Pour de multiples familles algériennes séparées de leurs proches depuis au moins quinze mois, cette ouverture partielle provoque la frustration. Quant aux professionnels du voyage, ils s’estiment mis à l’écart. « Pour nous il n’y a aucune ouverture à ce jour, car c’est Air Algérie qui vend ses billets et commercialise ses vols », indique Hamza Baba Aïssa, directeur de l’agence de tourisme Gouraya Tours basée à Bejaïa, dans l’est.

Le maintien de la fermeture des frontières maritimes et terrestres empêchera par ailleurs les plus de deux millions d’Algériens qui passent habituellement la saison estivale en Tunisie de se rendre dans le pays voisin.

Selon plusieurs médecins, les mesures annoncées sont certes draconiennes mais légitimes. « Oui, ce n’est pas suffisant, mais c’est une ouverture prudente. L’Algérie a dû son salut au fait que le pays se soit confiné. Et on constate que les chiffres sont stables [entre 200 et 300 cas quotidiens, selon les données officielles, pour près de 3 500 morts depuis le début de la pandémie] bien que les Algériens se comportent différemment en matière de respect des règles sanitaires », fait remarquer le docteur Mohamed Bekkat Berkani. Le président du Conseil national de l’ordre des médecins rappelle que le pays « est très en retard sur la vaccination ». Aucun chiffre n’a d’ailleurs été rendu public.

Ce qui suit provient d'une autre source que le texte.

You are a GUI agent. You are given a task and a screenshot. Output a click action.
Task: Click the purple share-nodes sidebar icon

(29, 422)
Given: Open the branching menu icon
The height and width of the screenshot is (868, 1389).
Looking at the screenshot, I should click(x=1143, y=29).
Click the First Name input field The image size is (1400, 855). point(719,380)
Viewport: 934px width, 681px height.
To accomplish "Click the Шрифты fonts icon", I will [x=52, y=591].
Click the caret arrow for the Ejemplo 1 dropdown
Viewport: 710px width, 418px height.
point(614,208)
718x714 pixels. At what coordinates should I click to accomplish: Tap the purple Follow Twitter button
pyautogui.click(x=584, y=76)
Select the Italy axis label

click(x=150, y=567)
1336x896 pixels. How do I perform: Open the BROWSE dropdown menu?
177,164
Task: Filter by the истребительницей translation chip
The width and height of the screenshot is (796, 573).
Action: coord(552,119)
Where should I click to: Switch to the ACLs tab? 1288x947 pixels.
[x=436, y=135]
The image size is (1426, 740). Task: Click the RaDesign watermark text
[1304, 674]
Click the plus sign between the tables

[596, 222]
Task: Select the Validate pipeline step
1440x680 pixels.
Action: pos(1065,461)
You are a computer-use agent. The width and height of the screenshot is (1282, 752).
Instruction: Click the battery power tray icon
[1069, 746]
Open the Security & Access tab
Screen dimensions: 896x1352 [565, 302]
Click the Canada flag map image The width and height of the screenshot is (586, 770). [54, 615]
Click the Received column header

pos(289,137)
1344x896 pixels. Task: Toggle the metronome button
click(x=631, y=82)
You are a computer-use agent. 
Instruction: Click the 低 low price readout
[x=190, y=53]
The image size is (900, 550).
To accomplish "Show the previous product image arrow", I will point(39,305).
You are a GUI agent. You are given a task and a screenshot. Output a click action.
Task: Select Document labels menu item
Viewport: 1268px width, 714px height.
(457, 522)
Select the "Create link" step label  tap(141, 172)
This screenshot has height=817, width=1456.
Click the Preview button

Toutefois, les mesures prises par le gouvernement ne sont pas figées dans le temps. Leur évolution dépendra de la situation sanitaire en Algérie et dans les pays de provenance, ont expliqué dans la presse algérienne, plusieurs professeurs de médecine impliqués dans la lutte contre l’épidémie.

Ainsi, certains veulent croire que le gouvernement relâchera du lest très rapidement en ouvrant davantage le pays. Pour Nazim Sini, « priver d’Algérie les Algériens de l’étranger un deuxième été de suite n’est pas tenable ».